→ **Opdracht**: Ga alsjeblieft verder met het stuk over de aanval op ambulances van het Rode Kruis in Zuid-Libanon, vanaf de laatste zin die er staat.

-------- Gekozen passage

Qussa

Stories from Afar & Up Close

Filtering by Category: Nederlands

Hulp

Ambulance Rode Kruis"Het Rode Kruis is niet alleen ons logo: heb embleem biedt ons bescherming, aan ons verleend door de Geneva Convention en Internationaal Recht. Het was moeilijk voldoende moed te verzamelen nadat ze de ambulances aangevallen hadden, voor onze vrijwilligers om nog te geloven in het werk dat ze doen". Aan het woord is Ali Saad, de coordinator van het Rode Kruis in Zuid Libanon. Ik spreek met hem in Beirut, een aantal dagen nadat Israelische raketten twee ambulances verwoest hebben. Op beelden van de aanval lijkt het alsof het rode kruis op het dak van de busjes als schietschijf gebruikt is. Vol geraakt.

----------------
-------- Gegevensfragmenten

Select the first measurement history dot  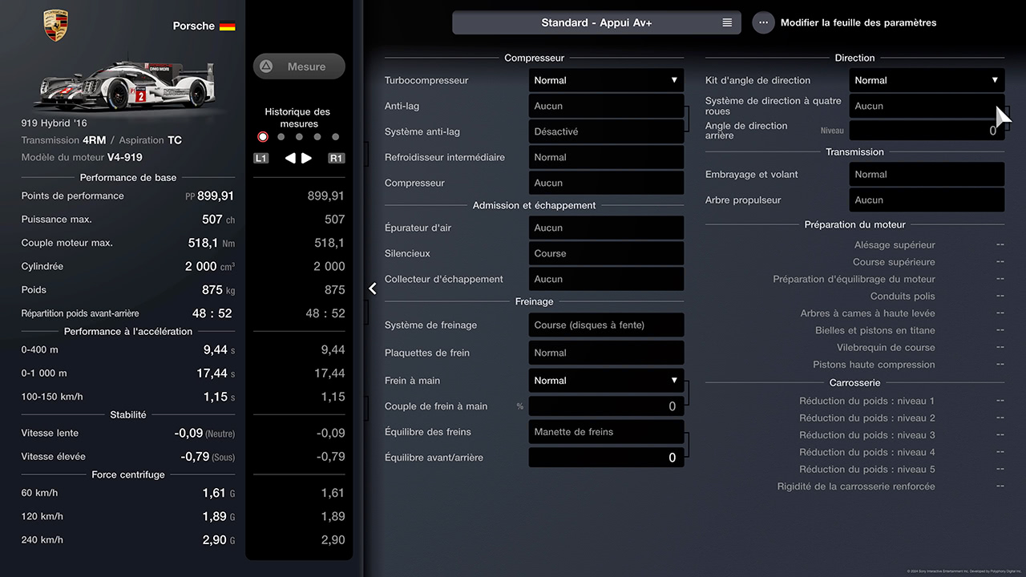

----------------
-------- Gegevensfragmenten

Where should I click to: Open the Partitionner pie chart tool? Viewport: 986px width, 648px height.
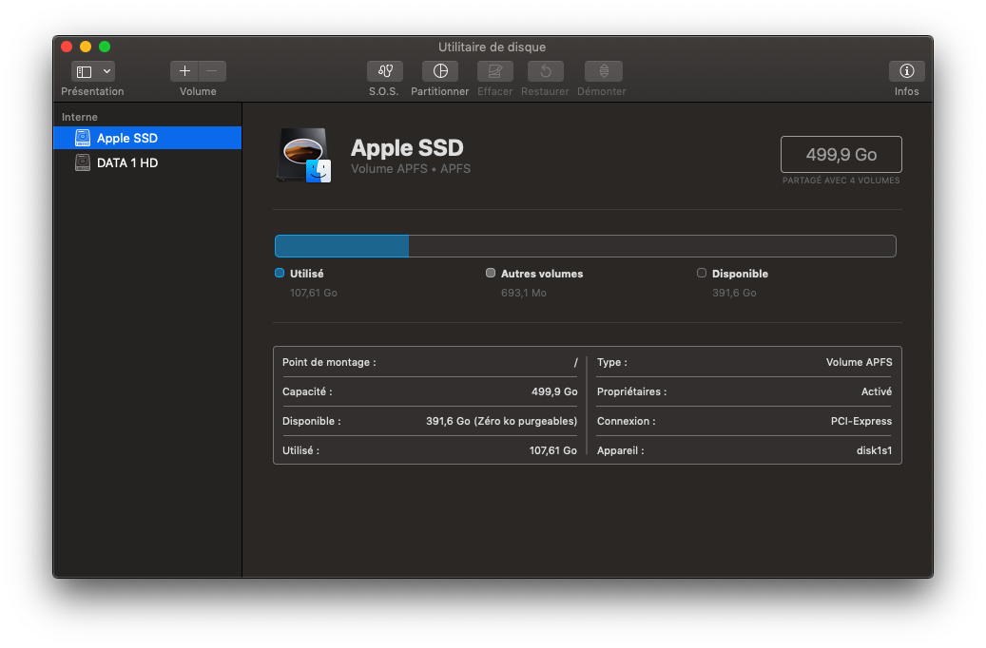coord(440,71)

----------------

→ **Uitwerking**:
"Doordat het werk zo gevaarlijk geworden is, hebben we ons moeten beperken tot het allerbelangrijkste: transport van gewonden. Tot nu toe hebben we in Zuid Libanon 2200 gewonden naar ziekenhuizen weten evacueren, maar slechts 200 lichamen weten te bergen, met name diegene die langs de wegen lagen op makkelijk toegankelijke plekken. We hebben slechts beperkt mogelijkheid gehad slachtoffers onder het puin vandaan te halen." Saad werkt al sinds 1984 voor het Rode Kruis in Zuid Libanon, en hij vertelt me dat de bombardementen en verwondingen erger zijn dan in eerdere oorlogen. Pas na een aantal keer doorvragen, laat hij iets meer los dan alleen statistieken. "Het is zo moeilijk om al die lichamen te zien die volledig in stukken zijn gereten, compleet verbrand, ingewanden die een paar meter verderop liggen. Het is onmenselijk." Zijn stem wordt steeds zachter naarmate hij er meer over vertelt. Hij kijkt met gebogen hoofd naar zijn 7-jarige zoontje dat in het kantoor rondhuppelt, en zucht. "Meer dan de helft van de slachtoffers is kind."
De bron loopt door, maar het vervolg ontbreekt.